──────── Data for processing
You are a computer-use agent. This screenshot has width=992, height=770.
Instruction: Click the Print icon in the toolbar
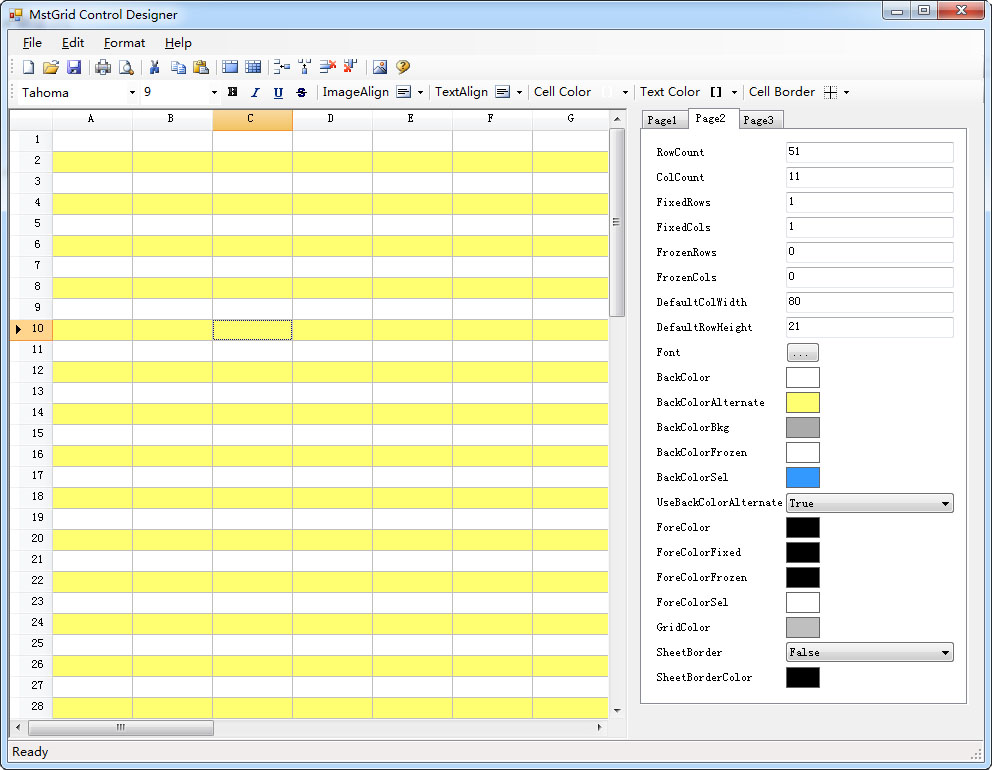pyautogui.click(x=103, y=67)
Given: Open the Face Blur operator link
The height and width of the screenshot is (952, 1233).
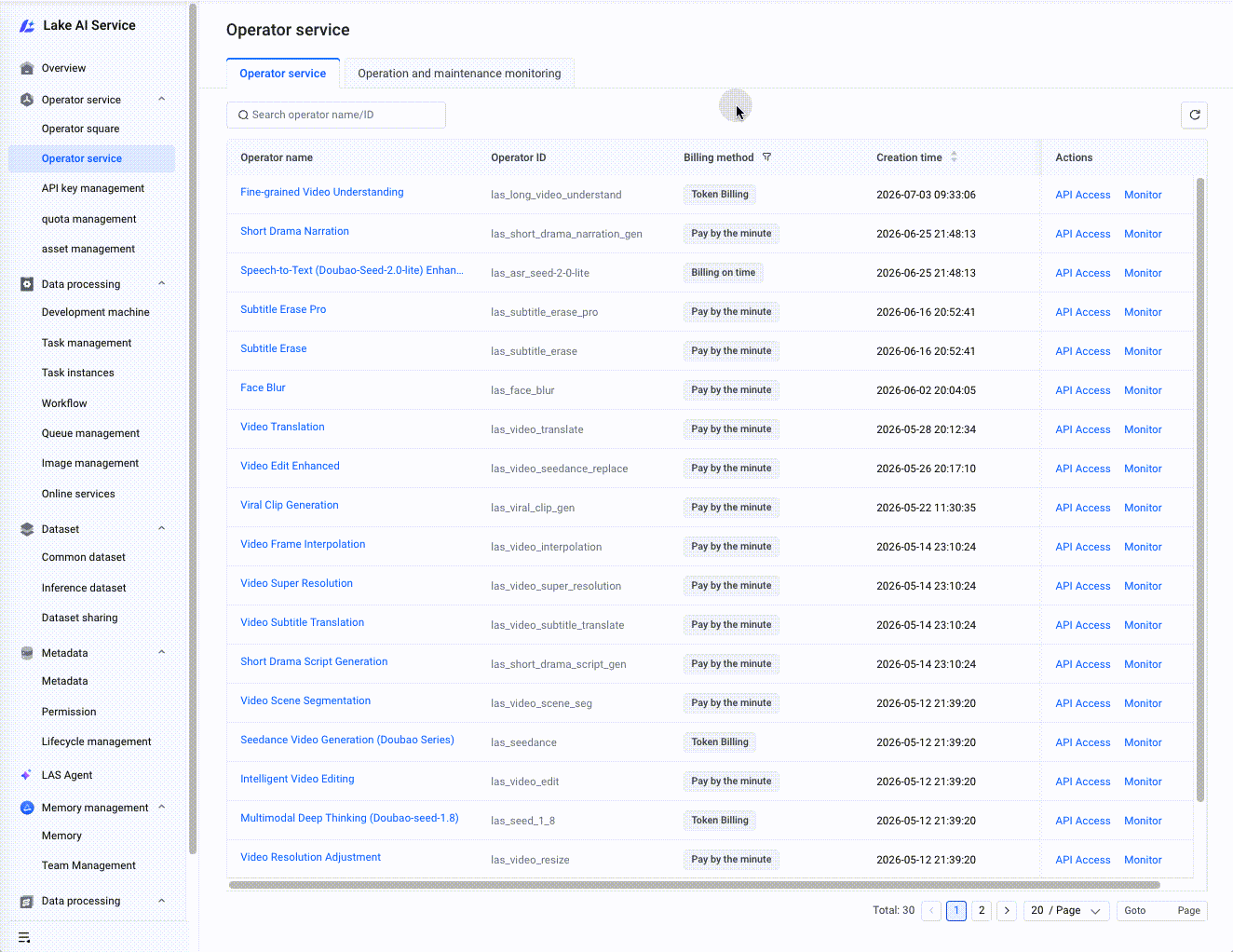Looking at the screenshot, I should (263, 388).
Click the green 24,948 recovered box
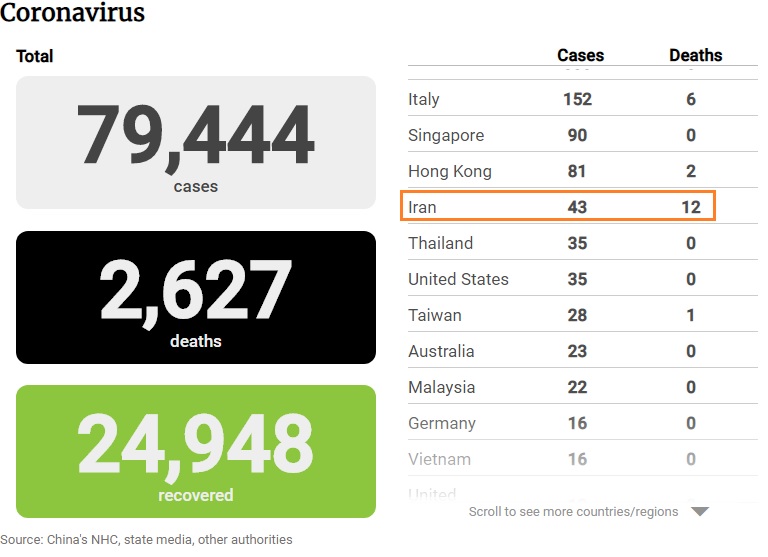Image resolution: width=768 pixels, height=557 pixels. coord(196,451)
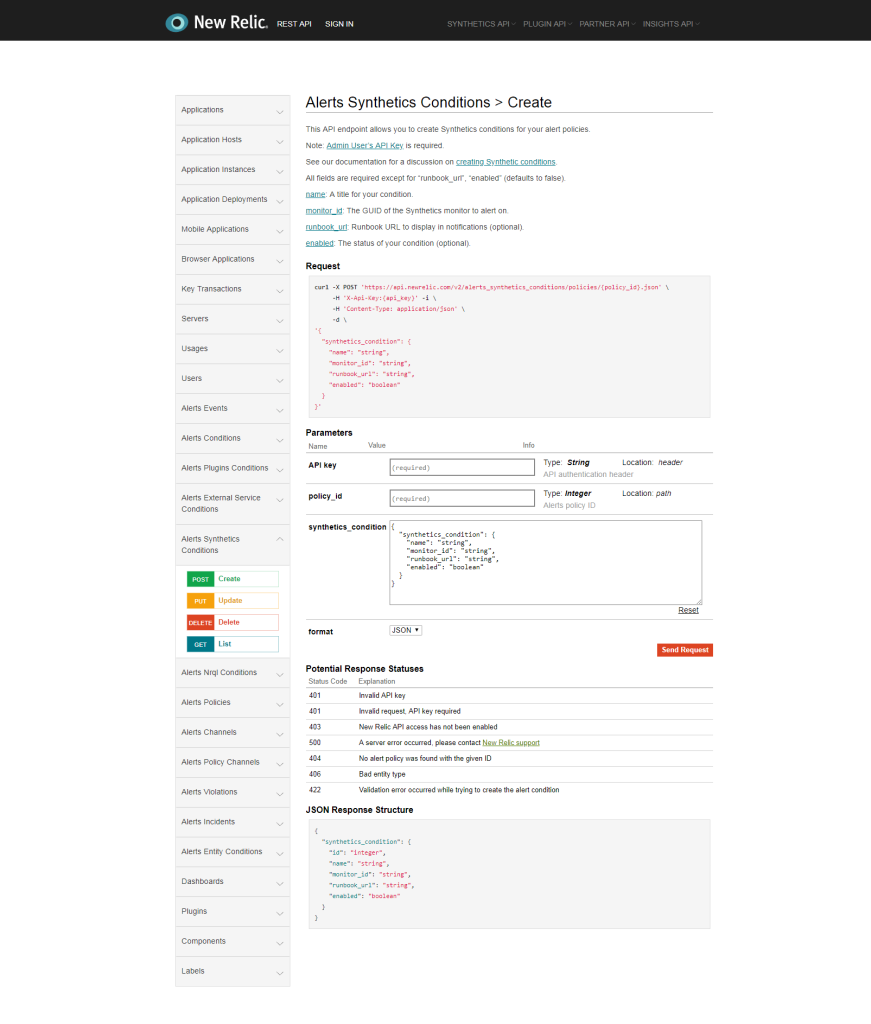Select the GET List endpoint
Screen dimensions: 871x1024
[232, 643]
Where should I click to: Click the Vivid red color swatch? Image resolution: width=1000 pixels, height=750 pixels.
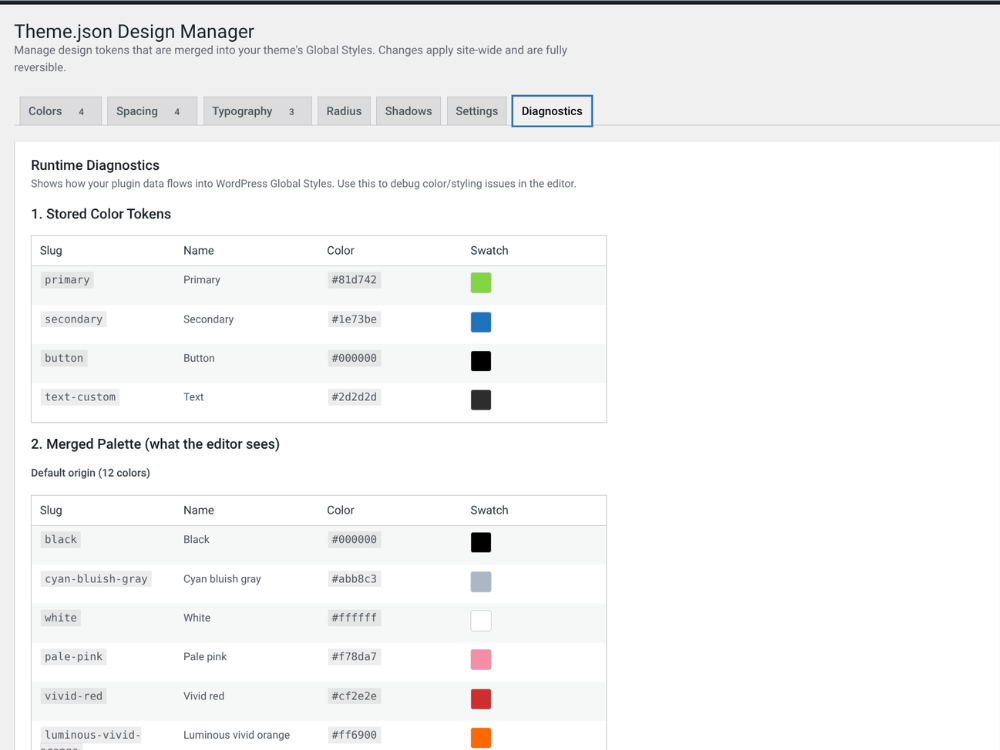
────────────────
*Exercise*
Print all of the data exactly, and do not carry over any pictures.

*Task response*
You are a computer-use agent. This screenshot has width=992, height=770.
Instruction: Click the Print icon in the toolbar
pyautogui.click(x=103, y=67)
Given: Open the Face Blur operator link
The height and width of the screenshot is (952, 1233).
Looking at the screenshot, I should (263, 388).
Click the green 24,948 recovered box
Image resolution: width=768 pixels, height=557 pixels. coord(196,451)
Select the GET List endpoint
Screen dimensions: 871x1024
[232, 643]
Where should I click to: Click the Vivid red color swatch? Image resolution: width=1000 pixels, height=750 pixels.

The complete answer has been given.